• Manzano looks into the problem of celebrity scandal videos

    Edu Manzano

    Edu Manzano

    Senatorial candidate Edu Manzano expressed alarm over the unabated rise of cybercrime cases in the country, the latest of which is the malicious spread of sex scandal videos that shame and destroy the lives and reputation of private individuals.

    In a statement sent to The Manila Times, Manzano addressed reports that another sex scandal videos involving some celebrities are being maliciously transmitted online and shared on social networking sites in clear violations of existing laws against cybercrimes.

    “It is very unfortunate that modern technology gadgets are being commonly used to commit crimes that debase and steal the dignity of human persons, especially among women and children who are mostly subjected to abuse and exploitation,” he said.

    “We have more than enough laws to curb cybercrimes and yet, due to our easy access to Internet and the availability of smart phones, cybersex crimes are being indiscriminately committed right before our noses,” he added.

    Based on its “2014-2015 Cybercrime Report,” the Office of Cybercrime—Department of Justice noted an increase of cybercrime cases, 11 percent of which pertains to violations of the Republic Act (RA) 9995, or the Anti-Photo and Video Voyeurism Act of 2009.

    “The government’s figures include only cases reported to proper authorities. There are several empirical and anecdotal evidence that show that most of these cybercrime cases remain largely unreported,” Manzano in the emailed statement.

    Besides from RA 9995, the popular actor and TV host cited at least six more laws that should have prosecuted cybercrime cases, to wit: the Cybercrime Prevention Act of 2012; Access Device Regulation Act of 1998, E-Commerce Act of 2000; Anti-Child Pornography Act of 2009; Anti-Trafficking in Persons of 2003; and Anti-Wire Tapping Law of 1965.

    “It is time to review these laws to stop the continued rise of cybercrimes in order to make them more responsive and attuned to the technological advances and put behind bars syndicates and individuals who prey on their hapless victims,” the statement continued.
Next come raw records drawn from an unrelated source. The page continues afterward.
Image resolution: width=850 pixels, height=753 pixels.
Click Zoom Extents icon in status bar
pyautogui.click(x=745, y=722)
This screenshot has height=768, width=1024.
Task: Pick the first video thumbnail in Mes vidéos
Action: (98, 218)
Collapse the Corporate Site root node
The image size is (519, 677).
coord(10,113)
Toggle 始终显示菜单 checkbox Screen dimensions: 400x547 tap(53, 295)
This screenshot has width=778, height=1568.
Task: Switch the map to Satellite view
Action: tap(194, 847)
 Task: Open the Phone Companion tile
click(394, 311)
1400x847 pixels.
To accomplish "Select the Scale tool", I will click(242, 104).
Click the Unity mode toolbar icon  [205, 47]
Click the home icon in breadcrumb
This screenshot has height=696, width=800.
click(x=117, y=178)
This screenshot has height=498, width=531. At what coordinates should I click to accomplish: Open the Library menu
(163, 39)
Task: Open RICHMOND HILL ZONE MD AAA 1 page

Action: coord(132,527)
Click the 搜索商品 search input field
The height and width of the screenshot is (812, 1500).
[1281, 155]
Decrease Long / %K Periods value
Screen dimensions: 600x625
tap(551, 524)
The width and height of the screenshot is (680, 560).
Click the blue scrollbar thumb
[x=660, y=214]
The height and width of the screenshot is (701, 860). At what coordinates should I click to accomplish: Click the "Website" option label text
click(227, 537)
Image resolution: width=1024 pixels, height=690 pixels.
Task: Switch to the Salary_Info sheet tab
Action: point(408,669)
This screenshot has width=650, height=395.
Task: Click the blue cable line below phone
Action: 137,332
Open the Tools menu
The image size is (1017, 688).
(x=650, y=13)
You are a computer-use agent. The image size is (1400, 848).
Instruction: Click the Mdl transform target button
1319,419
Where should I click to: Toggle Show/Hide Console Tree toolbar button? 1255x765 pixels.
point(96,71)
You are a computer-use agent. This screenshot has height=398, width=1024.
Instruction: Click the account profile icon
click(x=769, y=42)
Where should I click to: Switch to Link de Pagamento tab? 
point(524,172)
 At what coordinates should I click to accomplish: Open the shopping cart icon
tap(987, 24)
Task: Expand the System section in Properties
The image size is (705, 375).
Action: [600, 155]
    Manzano also noted with serious concern the shocking expose of a two-year investigative work “Children of the Cam” by an undercover Belgian journalist Peter Bridge who documented the operations of a cybersex den selling young girls in Iligan City.

    “The global cybersex business has become a billion-dollar industry at the expense of tens of thousands of girls from impoverished communities who are being recruited and forcibly sold for online trafficking, pornography and sexual exploitation,” he said.

    Manzano, who is running under the coalition party Partido Galing at Puso, ended his statement with a promise that he will immediately initiate a comprehensive review of all laws pertaining to cybercrimes should he win a seat in the Senate this coming May 2016 elections.


    Please follow our commenting guidelines.

    Comments are closed.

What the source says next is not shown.